SUMMARY OF MODELS AFTER ENSEMBLE
Logistic regression model:
Decision tree model:
pruned decision tree model:
Random forest model:
Ensemble model
Prior to ensemble, the best performing model was the random forest model with 65.33% accuracy, TPR of 70.06% at the cost of lower TNR of 59.40%.
The ensemble model performs better with an increased accuracy of 0.71% compared to random forest model. It also has a yes prediction rate of more than 8.06% and a no prediction rate of less than 11.82%.
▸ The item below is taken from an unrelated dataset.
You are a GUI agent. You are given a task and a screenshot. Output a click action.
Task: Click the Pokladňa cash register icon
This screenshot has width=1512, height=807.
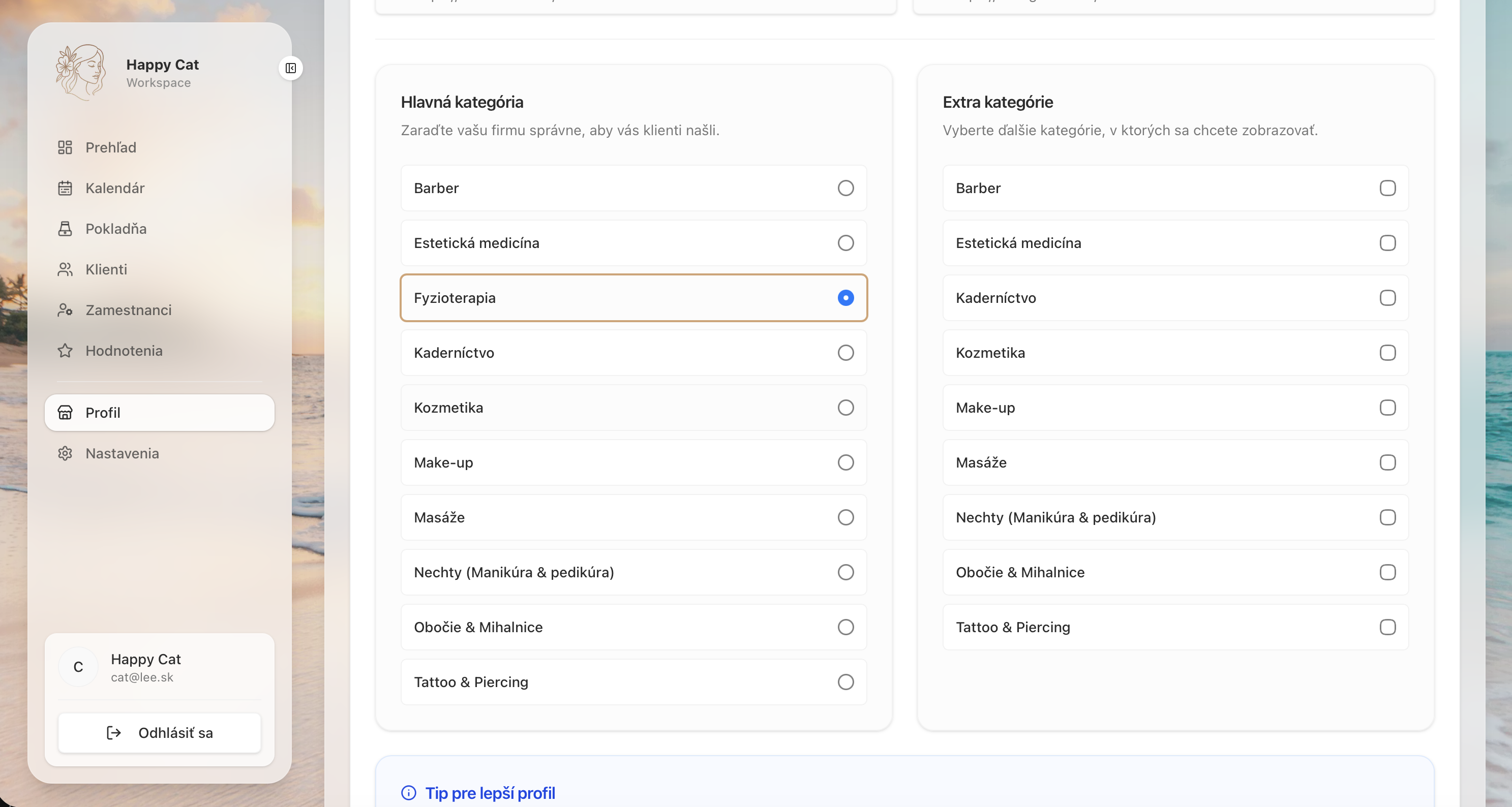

It has a p-value of 0.0522 which is borderline significant and slightly better than random chance of profit growth prediction but is not strong enough to be considered definitively significant.
Based on the goal of the project; to predict profit growth in the future,the ensemble model is recommended as the primary model due to its high TPR: 78%, correctly identifying companies that will have profit growth.
Random forest model remains statistically significant and recommended if sensitivity is not prioritized over predictive reliability at a p value of 0.0004124 and TPR: 70%
N/B: In lieu of ROC curve visualizations, model discrimination performance is summarized through Sensitivity(TPR) and Specificity(TNR) metrics across all models which captures similar trade off between true positive and true negative rates at the chosen classification threshold.
Limitation
The small data size of only 800 observations limit model learning with 10 of the 200 observations representing all the feature categories of the dataset.